Prosecutors are also seeking to indict Chung Eui-sun, the chairman's son and president of Kia Motors Corp., without detaining him.
The news comes amid concerns of a leadership vacuum at the country's top car maker that is pushing to become the world's fifth-biggest car firm by 2010 along with affiliate Kia.
Both executives were questioned in the past week over whether the Hyundai group operated slush funds and offered cash for political favors via a lobbyist.
The probe has also touched on how the country's sprawling family-run conglomerates, or chaebol, shift money within group companies, using complex share ownership networks to control their businesses.
Embezzlement and misappropriation of corporate funds -- involving over five billion won -- can each carry life jail terms in South Korea.
I'm speechless, a Hyundai Motor spokesman said. We are in shock, he said, declining to discuss details.
Prosecutors have also questioned Hyundai Motor Vice Chairman Kim Dong-jin, who received a suspended two-year jail term in 2004 for playing a key role in raising a slush fund to support politicians during the 2002 presidential election.
The deepening probe caused Hyundai Motor to delay issuing its first-quarter earnings this week, and it has also postponed U.S. production of its flagship Santa Fe sport utility vehicle.
Kia, which has put back a ground-breaking ceremony at its first U.S. plant in Georgia, reported on Friday its quarterly operating profit more than doubled, but its results fell short of analysts' estimates as a strong won dented overseas earnings.
Hyundai, whose name in Korean means modern, became the world's number seven car maker in just four decades and was instrumental in the rebuilding of the economy after the 1950-1953 Korean War.
But along with other chaebol its business practices and ties with politicians have come under increasing scrutiny.
Combined exports by Hyundai Motor and Kia account for nearly 10 percent of total exports in South Korea, Asia's fourth-biggest economy, according to company data.
Standard & Poor's Ratings Services and Moody's Investors Service said this week their ratings on the two firms were unlikely to be threatened at the present time.
Last week, Hyundai apologized and said its chairman's family would donate their stake in car shipping affiliate Glovis, worth $1 billion, to charity.
Prosecutors had said the donation would not alter the course of the investigation, but added the national interest would be kept in mind when recommending any punishments.

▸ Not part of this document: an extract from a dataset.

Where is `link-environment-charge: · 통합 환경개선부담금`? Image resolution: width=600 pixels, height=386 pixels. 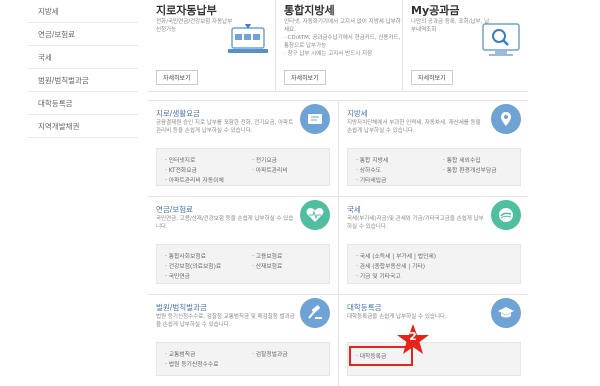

Shares in Hyundai Motor, the country's fifth-biggest stock with a market value of about $20 billion, ended down 1.78 percent before the issue of the arrest warrant at 82,900 won, against a main index that fell 2.26 percent. Kia shares fell 1.02 percent to 19,400 won.
The shares have lost 4.7 percent over the past two days.
Chung Mong-koo is the eldest surviving son of the late Chung Ju-yung, who founded the Hyundai Group in 1947 and Hyundai Motor in 1967. The 68-year-old took control of Hyundai Motor in 1999 from his uncle Chung Se-yung, who is credited with Hyundai's rapid growth and was nicknamed Pony Chung after its first model.
Hyundai officials say their current chairman is a micromanager who holds a meeting at 6:30 a.m. with executives every morning and is heavily involved in most decisions.